For manufacturers that are using digital systems in a manufacturing operations management (MOM) ecosystem, aggregate planning is a capability of an advanced planning and scheduling (APS) system. As a methodology, aggregate production planning can be performed using paper-based, spreadsheet or homegrown software solutions. However, the growing complexity of products, production operations, and supply chains have substantially increased the variety and volume of information to be considered in aggregate planning. Therefore, manufacturers are trending toward greater employment of APS systems for their aggregate planning needs.
The goal of aggregate planning is to minimize operating costs by matching production demand with production capacity. An aggregate plan specifies what materials and other resources are needed and when they should be procured to minimize cost. The ideal outcome of aggregate planning is to maximize a facility’s productivity at the lowest possible cost to the manufacturer.
With the primary goals of minimizing costs and maximizing profits, the strategic objectives of aggregate planning include:
Minimize inventory investment – Aggregate planning software optimally balances efforts to minimize the cost of inventory management and storage with efforts to ensure sufficient inventory to meet both independent and dependent demands through material resource planning.
Minimize workforce demand and fluctuation – Aggregate planning software uses data from demand forecasts and material resource planning to calculate an optimal workforce plan – one that balances the cost of onboarding/layoffs due to workforce fluctuation with the cost of worker idle time and/or overtime.
Maximize production rates while minimizing fluctuation – Aggregate planning software analyzes production capacity versus demand forecasts to maximize the overall production rate while avoiding periods of idle capacity.
Maximize facility and production equipment utilization – Aggregate planning software accounts for available production equipment and facilities, and targets maximum utilization over the aggregate planning period.
To achieve these objectives, aggregate planning software may employ one of two approaches, or a combination of both. The chase approach attempts to match production capacity with demand. With this approach, a manufacturer adjusts resource procurement and availability to keep up with fluctuations in customer (or make-to-stock) orders. This approach enables a manufacturer to minimize inventory levels and maximize resource utilization, but the manufacturer must contend with costs associated with adjustments to capacity: workforce onboarding and layoffs or underutilized floor space, for example.
The level approach to aggregate production planning, on the other hand, avoids the cost of adjustments by keeping production rates steady.

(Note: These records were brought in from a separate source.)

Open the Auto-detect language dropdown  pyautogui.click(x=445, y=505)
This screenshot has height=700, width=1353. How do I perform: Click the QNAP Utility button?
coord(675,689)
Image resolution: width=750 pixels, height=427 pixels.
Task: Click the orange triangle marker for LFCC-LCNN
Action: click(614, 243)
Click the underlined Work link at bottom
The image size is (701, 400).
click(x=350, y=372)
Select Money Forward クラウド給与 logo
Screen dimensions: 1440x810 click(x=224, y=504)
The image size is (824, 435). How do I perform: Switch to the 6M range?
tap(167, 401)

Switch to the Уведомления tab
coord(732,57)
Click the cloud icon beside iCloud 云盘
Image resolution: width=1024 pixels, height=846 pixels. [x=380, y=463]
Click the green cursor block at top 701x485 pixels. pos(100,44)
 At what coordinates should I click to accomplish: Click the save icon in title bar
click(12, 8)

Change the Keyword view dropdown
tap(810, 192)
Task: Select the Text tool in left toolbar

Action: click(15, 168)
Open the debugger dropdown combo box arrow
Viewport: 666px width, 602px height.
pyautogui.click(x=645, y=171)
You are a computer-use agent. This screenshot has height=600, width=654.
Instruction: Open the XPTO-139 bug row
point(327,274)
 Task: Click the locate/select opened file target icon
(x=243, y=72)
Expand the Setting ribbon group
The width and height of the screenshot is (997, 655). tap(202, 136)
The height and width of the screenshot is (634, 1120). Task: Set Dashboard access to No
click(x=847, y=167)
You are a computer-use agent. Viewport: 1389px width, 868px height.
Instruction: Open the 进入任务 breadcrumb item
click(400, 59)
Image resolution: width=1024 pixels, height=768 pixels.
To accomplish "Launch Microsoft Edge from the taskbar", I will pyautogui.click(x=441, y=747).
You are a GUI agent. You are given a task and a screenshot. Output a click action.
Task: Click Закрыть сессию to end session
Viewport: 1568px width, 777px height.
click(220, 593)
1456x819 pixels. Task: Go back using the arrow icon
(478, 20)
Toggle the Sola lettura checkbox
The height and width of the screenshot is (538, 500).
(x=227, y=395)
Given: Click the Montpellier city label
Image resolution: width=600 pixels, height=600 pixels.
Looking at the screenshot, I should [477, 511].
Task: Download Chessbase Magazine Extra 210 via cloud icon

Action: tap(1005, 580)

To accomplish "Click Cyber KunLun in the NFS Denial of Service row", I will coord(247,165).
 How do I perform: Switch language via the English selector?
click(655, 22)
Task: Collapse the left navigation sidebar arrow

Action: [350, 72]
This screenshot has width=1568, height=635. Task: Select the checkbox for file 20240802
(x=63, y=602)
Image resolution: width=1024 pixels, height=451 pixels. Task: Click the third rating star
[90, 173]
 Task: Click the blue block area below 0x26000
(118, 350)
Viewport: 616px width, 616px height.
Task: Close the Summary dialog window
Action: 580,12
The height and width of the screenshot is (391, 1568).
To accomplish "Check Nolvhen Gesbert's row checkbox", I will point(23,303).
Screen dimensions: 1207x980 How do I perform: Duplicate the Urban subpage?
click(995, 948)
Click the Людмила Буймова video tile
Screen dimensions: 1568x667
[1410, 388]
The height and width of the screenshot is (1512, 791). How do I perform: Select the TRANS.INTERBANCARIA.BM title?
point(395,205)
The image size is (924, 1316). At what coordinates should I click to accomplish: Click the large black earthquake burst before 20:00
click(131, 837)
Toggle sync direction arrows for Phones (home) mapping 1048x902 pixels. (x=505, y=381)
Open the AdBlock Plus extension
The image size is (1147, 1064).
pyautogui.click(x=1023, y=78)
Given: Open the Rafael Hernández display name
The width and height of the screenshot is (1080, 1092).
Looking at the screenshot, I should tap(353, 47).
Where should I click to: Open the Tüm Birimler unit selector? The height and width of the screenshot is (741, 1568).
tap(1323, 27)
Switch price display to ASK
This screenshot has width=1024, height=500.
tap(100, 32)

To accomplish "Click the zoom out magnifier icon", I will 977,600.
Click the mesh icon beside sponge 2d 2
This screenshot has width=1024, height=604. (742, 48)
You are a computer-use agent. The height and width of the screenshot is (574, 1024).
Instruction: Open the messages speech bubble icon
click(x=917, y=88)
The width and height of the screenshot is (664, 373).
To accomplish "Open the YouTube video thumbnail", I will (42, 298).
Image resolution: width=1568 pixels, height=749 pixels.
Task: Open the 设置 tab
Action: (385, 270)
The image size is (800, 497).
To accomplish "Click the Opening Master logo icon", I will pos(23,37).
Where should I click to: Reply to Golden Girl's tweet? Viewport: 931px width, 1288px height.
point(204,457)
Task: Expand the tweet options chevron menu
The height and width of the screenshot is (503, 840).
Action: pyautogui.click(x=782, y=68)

This means that the manufacturer builds up inventory at times of lower demand to be able to fulfill orders during periods of peak demand. Alternatively, the manufacturer may maintain a steady level of workforce and production capacity and ramp up productivity during periods of high demand. In either case, the level approach encounters costs associated with inventory management, idle capacity, workforce idle time and/or overtime, and other expenses associated with fluctuating utilization of resources.
By fulfilling the strategic objectives of aggregate planning, a manufacturer can balance short- and long-term production demands and optimize productivity and profits.